The change is color is due to the change in stress (or lack there-of). Now that he's no longer living in a cup that people handle each day, he's under a lot less stress, so the color change in this case is an indication he's relatively happy.
As for the filter, that can be a problem for bettas. Because of their large fins, they effectively act like sails on a boat. So what might be a minor current for the average fish becomes a major current for a betta because of all the fins. Based on what you've described, is sounds like you'll need to do something to reduce the current created by your current filter... or change to a different kind of filter.

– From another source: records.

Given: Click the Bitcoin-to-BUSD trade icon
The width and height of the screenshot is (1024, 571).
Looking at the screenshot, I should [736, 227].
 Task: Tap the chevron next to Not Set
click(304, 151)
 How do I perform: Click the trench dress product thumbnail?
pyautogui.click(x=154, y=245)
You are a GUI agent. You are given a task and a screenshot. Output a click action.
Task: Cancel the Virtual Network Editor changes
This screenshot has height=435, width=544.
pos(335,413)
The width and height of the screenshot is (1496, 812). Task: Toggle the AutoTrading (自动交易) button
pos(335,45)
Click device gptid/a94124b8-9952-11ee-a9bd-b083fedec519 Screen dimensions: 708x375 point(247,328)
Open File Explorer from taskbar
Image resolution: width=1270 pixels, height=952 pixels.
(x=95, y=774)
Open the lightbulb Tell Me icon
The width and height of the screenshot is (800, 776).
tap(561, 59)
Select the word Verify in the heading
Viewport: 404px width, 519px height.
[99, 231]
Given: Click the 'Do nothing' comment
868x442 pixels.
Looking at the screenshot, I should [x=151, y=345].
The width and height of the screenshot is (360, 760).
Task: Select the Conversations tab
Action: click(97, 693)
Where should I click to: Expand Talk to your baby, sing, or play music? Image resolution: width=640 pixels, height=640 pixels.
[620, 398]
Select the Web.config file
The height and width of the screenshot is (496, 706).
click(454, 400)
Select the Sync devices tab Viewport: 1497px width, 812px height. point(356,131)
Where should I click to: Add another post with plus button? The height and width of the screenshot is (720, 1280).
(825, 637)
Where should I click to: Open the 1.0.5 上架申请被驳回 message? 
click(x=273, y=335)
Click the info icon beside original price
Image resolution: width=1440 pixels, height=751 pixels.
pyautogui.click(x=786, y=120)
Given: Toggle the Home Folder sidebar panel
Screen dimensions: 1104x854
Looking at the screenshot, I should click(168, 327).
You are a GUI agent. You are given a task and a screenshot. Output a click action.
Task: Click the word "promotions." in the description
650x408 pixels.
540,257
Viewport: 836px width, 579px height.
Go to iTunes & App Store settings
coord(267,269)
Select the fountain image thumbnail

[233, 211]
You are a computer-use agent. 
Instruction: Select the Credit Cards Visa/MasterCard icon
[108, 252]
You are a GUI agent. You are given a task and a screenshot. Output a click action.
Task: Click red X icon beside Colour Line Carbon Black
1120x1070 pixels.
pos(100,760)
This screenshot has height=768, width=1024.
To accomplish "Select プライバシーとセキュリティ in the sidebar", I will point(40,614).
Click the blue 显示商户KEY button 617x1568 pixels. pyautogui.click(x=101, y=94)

When it comes to filters for betta tanks, I've liked filters that don't force the water back into the tank but gently flow back into the tank. Examples would include the hood style filters that Marineland makes as well as the 'Whisper' series of filters by Tetra. I only recently aquired a Small Aquarium Filter: Internal Filter Perfect for up to 3 gallon Tank
. I don't know how well it will do long term, as there isn't much room for any sort of 'diy' filter pads in this small one. But for larger tanks, I love these Internal Aquarium Filter | Tetra Whisper: No Hassle No Noise
because they are so easy to create your own custom filter system.